··· DATA RECORDS ···

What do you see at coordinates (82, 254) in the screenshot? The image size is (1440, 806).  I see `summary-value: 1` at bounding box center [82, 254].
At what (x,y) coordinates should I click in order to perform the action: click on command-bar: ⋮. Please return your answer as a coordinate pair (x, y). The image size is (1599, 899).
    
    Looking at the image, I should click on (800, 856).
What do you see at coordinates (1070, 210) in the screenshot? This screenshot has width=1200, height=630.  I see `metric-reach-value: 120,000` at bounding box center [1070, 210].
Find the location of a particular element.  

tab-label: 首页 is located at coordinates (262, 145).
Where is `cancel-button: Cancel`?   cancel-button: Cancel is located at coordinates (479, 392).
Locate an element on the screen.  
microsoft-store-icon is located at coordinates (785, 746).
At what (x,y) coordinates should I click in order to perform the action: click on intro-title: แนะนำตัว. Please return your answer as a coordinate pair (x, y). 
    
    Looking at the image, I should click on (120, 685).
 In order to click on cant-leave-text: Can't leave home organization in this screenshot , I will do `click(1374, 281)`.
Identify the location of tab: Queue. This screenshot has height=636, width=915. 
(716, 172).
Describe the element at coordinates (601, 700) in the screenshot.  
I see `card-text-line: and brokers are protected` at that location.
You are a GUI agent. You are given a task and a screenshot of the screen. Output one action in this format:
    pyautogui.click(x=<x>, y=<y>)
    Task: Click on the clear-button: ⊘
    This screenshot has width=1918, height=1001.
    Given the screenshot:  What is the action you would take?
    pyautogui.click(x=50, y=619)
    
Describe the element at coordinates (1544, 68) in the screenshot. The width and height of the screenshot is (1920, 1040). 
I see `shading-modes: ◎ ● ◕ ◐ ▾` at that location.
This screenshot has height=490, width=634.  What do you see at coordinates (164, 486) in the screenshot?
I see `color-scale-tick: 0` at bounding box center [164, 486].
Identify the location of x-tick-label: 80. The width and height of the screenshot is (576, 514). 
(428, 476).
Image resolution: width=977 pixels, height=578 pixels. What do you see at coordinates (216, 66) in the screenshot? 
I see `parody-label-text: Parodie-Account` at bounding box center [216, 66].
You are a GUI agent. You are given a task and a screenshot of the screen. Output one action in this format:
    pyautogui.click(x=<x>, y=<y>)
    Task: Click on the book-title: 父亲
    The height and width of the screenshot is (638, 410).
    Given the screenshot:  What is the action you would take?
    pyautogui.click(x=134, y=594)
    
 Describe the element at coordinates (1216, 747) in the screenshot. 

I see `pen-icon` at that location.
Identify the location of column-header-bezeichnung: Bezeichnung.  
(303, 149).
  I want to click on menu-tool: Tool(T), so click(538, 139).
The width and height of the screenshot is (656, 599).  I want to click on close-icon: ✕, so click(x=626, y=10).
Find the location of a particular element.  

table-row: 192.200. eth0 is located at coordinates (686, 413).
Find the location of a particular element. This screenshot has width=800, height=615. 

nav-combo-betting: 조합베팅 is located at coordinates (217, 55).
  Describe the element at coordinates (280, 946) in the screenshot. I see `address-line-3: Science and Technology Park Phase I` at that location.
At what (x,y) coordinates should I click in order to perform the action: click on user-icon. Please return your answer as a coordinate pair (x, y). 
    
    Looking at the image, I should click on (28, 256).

···

**AIM OF THE TASK**
Set out every line of the items above as a numbered list, omitting any blank lines.

**RESULT OF THIS TASK**
1. What do you see at coordinates (82, 254) in the screenshot? The image size is (1440, 806).  I see `summary-value: 1` at bounding box center [82, 254].
2. At what (x,y) coordinates should I click in order to perform the action: click on command-bar: ⋮. Please return your answer as a coordinate pair (x, y). The image size is (1599, 899).
3.     Looking at the image, I should click on (800, 856).
4. What do you see at coordinates (1070, 210) in the screenshot? This screenshot has width=1200, height=630.  I see `metric-reach-value: 120,000` at bounding box center [1070, 210].
5. Find the location of a particular element.  
6. tab-label: 首页 is located at coordinates (262, 145).
7. Where is `cancel-button: Cancel`?   cancel-button: Cancel is located at coordinates (479, 392).
8. Locate an element on the screen.  
9. microsoft-store-icon is located at coordinates (785, 746).
10. At what (x,y) coordinates should I click in order to perform the action: click on intro-title: แนะนำตัว. Please return your answer as a coordinate pair (x, y). 
11.     Looking at the image, I should click on (120, 685).
12.  In order to click on cant-leave-text: Can't leave home organization in this screenshot , I will do `click(1374, 281)`.
13. Identify the location of tab: Queue. This screenshot has height=636, width=915. 
14. (716, 172).
15. Describe the element at coordinates (601, 700) in the screenshot.  
16. I see `card-text-line: and brokers are protected` at that location.
17. You are a GUI agent. You are given a task and a screenshot of the screen. Output one action in this format:
18.     pyautogui.click(x=<x>, y=<y>)
19.     Task: Click on the clear-button: ⊘
20.     This screenshot has width=1918, height=1001.
21.     Given the screenshot:  What is the action you would take?
22.     pyautogui.click(x=50, y=619)
23. Describe the element at coordinates (1544, 68) in the screenshot. The width and height of the screenshot is (1920, 1040). 
24. I see `shading-modes: ◎ ● ◕ ◐ ▾` at that location.
25. This screenshot has height=490, width=634.  What do you see at coordinates (164, 486) in the screenshot?
26. I see `color-scale-tick: 0` at bounding box center [164, 486].
27. Identify the location of x-tick-label: 80. The width and height of the screenshot is (576, 514). 
28. (428, 476).
29. Image resolution: width=977 pixels, height=578 pixels. What do you see at coordinates (216, 66) in the screenshot? 
30. I see `parody-label-text: Parodie-Account` at bounding box center [216, 66].
31. You are a GUI agent. You are given a task and a screenshot of the screen. Output one action in this format:
32.     pyautogui.click(x=<x>, y=<y>)
33.     Task: Click on the book-title: 父亲
34.     The height and width of the screenshot is (638, 410).
35.     Given the screenshot:  What is the action you would take?
36.     pyautogui.click(x=134, y=594)
37.  Describe the element at coordinates (1216, 747) in the screenshot. 
38. I see `pen-icon` at that location.
39. Identify the location of column-header-bezeichnung: Bezeichnung.  
40. (303, 149).
41.   I want to click on menu-tool: Tool(T), so click(538, 139).
42. The width and height of the screenshot is (656, 599).  I want to click on close-icon: ✕, so click(x=626, y=10).
43. Find the location of a particular element.  
44. table-row: 192.200. eth0 is located at coordinates (686, 413).
45. Find the location of a particular element. This screenshot has width=800, height=615. 
46. nav-combo-betting: 조합베팅 is located at coordinates (217, 55).
47.   Describe the element at coordinates (280, 946) in the screenshot. I see `address-line-3: Science and Technology Park Phase I` at that location.
48. At what (x,y) coordinates should I click in order to perform the action: click on user-icon. Please return your answer as a coordinate pair (x, y). 
49.     Looking at the image, I should click on (28, 256).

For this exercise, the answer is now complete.